Europe's broken IPO market

25 Mar 2015

SMEs need to find it easier to access IPO markets, and investors must have fewer constraints and better incentives to participate in new company listings. Those are just a few of the recommendations from the European IPO Task Force, which published a detailed diagnosis of the IPO market's ailments this week, as well as a prescription to get it back on track.

Initial Public Offerings are a vital part of any capital market, and are firmly in the sights of the European Commission as it sketches an outline for a Europe-wide Capital Markets Union. They enable companies to raise finance from a wide range of investors, which in turn they can convert into jobs and growth. They also help large institutions to put their capital to productive use and benefit pensioners and savers across the continent.

But the European IPO market does not look healthy. That’s despite some recent headline-grabbing flotations, like the Madrid listing of Spanish airport operator Aena, which is the largest IPO this year and Spain’s biggest since the financial crisis. Or the Zurich listing of Swiss telecoms group Sunrise.

In fact the long-term trend is one of pretty relentless decline globally. In the ten years from 2001 to 2011, the average number of IPOs was 670 in OECD countries, compared with an average of 1,170 a year between 1993 and 2000. Similarly, the amount of capital IPO raised every year fell to $69.9bn from $132.7bn.

This matters. Not because IPOs are the only way that companies can raise finance (vital though they are), but because of the strong, positive relationship between listing on the public markets and future employment growth. IPOs are good for job creation: 92% of the job growth in a company comes after listing.

A healthy IPO market matters particularly for private equity, which is why Invest Europe was pleased to work with FESE and European Issuers - two fellow European-level associations - on the Task Force.  

An open and functioning IPO market helps set a benchmark for private company valuations, and provides a critical exit route. While a sale to a corporate buyer or another private equity manager is a common way for a private equity or venture capital owner to realise an investment, the industry needs the IPO route to be readily available. Diversity and competition in exit routes is a good thing in itself. The private equity firm needs to be able to choose the right owner to take a business to the next level. A stock market listing might not suit every company; but it will work for many.

The Task Force report has made a series of detailed recommendations, covering everything from reform of the EU Prospectus Directive to possible changes to the tax system.  But its detailed work can be distilled into two simple messages.
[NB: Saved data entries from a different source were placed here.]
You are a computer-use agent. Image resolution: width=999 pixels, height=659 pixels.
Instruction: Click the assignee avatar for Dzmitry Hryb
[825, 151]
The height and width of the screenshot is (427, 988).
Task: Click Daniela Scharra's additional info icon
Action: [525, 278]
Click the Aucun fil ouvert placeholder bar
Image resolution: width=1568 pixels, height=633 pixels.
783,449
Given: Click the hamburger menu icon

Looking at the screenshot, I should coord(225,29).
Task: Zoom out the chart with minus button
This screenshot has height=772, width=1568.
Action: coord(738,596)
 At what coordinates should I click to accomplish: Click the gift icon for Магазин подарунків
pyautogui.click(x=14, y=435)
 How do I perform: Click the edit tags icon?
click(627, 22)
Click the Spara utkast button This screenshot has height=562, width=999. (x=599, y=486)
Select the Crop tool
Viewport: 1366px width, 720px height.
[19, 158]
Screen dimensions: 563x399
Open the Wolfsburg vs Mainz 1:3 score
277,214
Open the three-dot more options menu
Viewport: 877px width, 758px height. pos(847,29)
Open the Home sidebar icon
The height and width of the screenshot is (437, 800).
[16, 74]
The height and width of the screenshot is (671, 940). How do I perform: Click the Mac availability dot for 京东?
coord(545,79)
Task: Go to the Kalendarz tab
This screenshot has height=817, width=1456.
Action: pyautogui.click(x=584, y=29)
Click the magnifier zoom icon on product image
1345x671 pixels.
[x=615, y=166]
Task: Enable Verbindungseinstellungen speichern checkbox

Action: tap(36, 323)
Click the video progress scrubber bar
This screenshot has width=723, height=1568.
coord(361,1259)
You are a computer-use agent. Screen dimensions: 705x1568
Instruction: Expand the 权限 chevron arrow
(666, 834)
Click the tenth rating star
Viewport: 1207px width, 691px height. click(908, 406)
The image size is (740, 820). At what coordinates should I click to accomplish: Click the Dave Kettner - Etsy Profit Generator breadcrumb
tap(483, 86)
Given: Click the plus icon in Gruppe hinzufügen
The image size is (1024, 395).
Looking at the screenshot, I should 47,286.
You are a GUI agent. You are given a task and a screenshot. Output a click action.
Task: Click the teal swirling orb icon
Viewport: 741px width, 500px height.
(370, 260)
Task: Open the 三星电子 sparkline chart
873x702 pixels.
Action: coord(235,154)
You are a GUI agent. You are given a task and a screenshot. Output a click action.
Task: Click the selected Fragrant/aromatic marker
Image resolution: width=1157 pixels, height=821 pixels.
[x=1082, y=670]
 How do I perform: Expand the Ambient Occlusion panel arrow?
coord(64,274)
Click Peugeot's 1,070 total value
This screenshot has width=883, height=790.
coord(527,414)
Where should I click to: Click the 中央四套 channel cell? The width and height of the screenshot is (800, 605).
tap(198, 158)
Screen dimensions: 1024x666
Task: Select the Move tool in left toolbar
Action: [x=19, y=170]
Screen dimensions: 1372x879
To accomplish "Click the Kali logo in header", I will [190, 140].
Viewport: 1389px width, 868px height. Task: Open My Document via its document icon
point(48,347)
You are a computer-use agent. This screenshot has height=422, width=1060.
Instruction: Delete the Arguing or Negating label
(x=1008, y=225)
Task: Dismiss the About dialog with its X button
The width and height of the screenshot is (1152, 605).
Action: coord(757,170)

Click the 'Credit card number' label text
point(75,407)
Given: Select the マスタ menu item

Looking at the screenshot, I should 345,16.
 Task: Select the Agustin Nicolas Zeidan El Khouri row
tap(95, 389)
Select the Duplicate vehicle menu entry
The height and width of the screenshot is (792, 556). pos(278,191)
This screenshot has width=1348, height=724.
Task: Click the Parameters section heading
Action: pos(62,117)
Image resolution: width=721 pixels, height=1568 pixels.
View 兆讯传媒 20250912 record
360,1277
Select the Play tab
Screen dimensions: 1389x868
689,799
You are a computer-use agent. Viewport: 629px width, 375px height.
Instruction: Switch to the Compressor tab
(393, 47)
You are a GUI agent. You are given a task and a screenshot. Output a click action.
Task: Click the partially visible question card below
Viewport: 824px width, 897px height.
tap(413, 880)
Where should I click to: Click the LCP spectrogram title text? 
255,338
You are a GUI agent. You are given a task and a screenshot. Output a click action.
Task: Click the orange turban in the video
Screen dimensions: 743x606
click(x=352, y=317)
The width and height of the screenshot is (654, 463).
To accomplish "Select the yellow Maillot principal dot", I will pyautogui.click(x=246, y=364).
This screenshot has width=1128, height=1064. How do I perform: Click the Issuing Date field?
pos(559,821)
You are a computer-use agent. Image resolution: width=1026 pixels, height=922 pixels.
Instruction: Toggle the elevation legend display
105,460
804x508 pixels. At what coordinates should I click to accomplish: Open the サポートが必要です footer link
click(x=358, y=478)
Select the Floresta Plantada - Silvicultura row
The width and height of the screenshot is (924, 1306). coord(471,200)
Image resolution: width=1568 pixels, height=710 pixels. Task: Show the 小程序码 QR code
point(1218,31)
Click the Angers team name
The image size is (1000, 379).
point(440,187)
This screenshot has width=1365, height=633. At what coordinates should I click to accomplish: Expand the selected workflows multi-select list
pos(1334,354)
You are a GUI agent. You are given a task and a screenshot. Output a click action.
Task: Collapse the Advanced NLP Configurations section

First, we need to increase the supply of companies coming to public markets by lowering the costs and increasing the benefits for them. And second, we need to increase demand for their shares by ensuring that institutional investors understand the benefits of investing in (particularly smaller) businesses coming to the market for the first time, and are not discouraged from backing them by regulatory capital or liquidity requirements.  

There's a long way to go to reverse the long-term decline in European IPOs. But the Task Force's findings shine a light on the problem, and its recommendations can help shape a future European Capital Markets Union that will put equity at its core.